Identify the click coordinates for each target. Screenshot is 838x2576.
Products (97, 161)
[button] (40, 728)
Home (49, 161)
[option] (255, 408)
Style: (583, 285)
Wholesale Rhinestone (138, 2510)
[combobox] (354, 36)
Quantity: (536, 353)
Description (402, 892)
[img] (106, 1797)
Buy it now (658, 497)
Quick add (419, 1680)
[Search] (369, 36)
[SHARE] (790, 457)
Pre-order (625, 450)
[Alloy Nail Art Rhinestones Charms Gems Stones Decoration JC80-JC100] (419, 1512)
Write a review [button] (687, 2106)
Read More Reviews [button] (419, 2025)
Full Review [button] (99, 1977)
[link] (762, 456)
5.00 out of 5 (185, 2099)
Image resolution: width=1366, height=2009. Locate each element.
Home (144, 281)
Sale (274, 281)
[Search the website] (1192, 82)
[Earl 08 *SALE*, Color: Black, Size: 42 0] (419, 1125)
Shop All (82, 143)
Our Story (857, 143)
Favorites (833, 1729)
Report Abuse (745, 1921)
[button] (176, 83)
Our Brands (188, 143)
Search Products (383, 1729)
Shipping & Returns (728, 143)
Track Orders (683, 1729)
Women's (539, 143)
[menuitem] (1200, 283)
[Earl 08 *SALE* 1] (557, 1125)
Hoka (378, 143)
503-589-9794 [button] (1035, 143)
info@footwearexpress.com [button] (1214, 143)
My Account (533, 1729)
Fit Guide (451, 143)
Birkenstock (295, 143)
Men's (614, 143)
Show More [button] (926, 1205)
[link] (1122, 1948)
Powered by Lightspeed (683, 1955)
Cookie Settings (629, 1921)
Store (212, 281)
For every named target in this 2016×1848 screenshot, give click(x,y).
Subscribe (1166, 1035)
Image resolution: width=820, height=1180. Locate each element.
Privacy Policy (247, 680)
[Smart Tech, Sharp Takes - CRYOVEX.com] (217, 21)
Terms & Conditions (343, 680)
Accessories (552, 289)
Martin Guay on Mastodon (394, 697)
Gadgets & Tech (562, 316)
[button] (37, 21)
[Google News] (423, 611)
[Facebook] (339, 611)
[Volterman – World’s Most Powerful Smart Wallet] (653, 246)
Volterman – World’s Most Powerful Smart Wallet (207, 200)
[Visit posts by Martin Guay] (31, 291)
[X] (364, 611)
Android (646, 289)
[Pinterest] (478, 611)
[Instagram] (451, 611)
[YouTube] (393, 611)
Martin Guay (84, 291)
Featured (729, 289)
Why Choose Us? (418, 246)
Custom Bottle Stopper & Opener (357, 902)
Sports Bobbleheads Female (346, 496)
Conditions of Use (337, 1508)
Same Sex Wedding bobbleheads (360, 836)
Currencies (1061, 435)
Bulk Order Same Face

- - - -

# What the task asks
Give the data again, exactly as it stands.

# Exercise response
Identify the click coordinates for each target. Screenshot is 838x2576.
Products (97, 161)
[button] (40, 728)
Home (49, 161)
[option] (255, 408)
Style: (583, 285)
Wholesale Rhinestone (138, 2510)
[combobox] (354, 36)
Quantity: (536, 353)
Description (402, 892)
[img] (106, 1797)
Buy it now (658, 497)
Quick add (419, 1680)
[Search] (369, 36)
[SHARE] (790, 457)
Pre-order (625, 450)
[Alloy Nail Art Rhinestones Charms Gems Stones Decoration JC80-JC100] (419, 1512)
Write a review [button] (687, 2106)
Read More Reviews [button] (419, 2025)
Full Review [button] (99, 1977)
[link] (762, 456)
5.00 out of 5 (185, 2099)
Image resolution: width=1366, height=2009. Locate each element.
Home (144, 281)
Sale (274, 281)
[Search the website] (1192, 82)
[Earl 08 *SALE*, Color: Black, Size: 42 0] (419, 1125)
Shop All (82, 143)
Our Story (857, 143)
Favorites (833, 1729)
Report Abuse (745, 1921)
[button] (176, 83)
Our Brands (188, 143)
Search Products (383, 1729)
Shipping & Returns (728, 143)
Track Orders (683, 1729)
Women's (539, 143)
[menuitem] (1200, 283)
[Earl 08 *SALE* 1] (557, 1125)
Hoka (378, 143)
503-589-9794 [button] (1035, 143)
info@footwearexpress.com [button] (1214, 143)
My Account (533, 1729)
Fit Guide (451, 143)
Birkenstock (295, 143)
Men's (614, 143)
Show More [button] (926, 1205)
[link] (1122, 1948)
Powered by Lightspeed (683, 1955)
Cookie Settings (629, 1921)
Store (212, 281)
For every named target in this 2016×1848 screenshot, give click(x,y).
Subscribe (1166, 1035)
Image resolution: width=820, height=1180. Locate each element.
Privacy Policy (247, 680)
[Smart Tech, Sharp Takes - CRYOVEX.com] (217, 21)
Terms & Conditions (343, 680)
Accessories (552, 289)
Martin Guay on Mastodon (394, 697)
Gadgets & Tech (562, 316)
[button] (37, 21)
[Google News] (423, 611)
[Facebook] (339, 611)
[Volterman – World’s Most Powerful Smart Wallet] (653, 246)
Volterman – World’s Most Powerful Smart Wallet (207, 200)
[Visit posts by Martin Guay] (31, 291)
[X] (364, 611)
Android (646, 289)
[Pinterest] (478, 611)
[Instagram] (451, 611)
[YouTube] (393, 611)
Martin Guay (84, 291)
Featured (729, 289)
Why Choose Us? (418, 246)
Custom Bottle Stopper & Opener (357, 902)
Sports Bobbleheads Female (346, 496)
Conditions of Use (337, 1508)
Same Sex Wedding bobbleheads (360, 836)
Currencies (1061, 435)
Bulk Order Same Face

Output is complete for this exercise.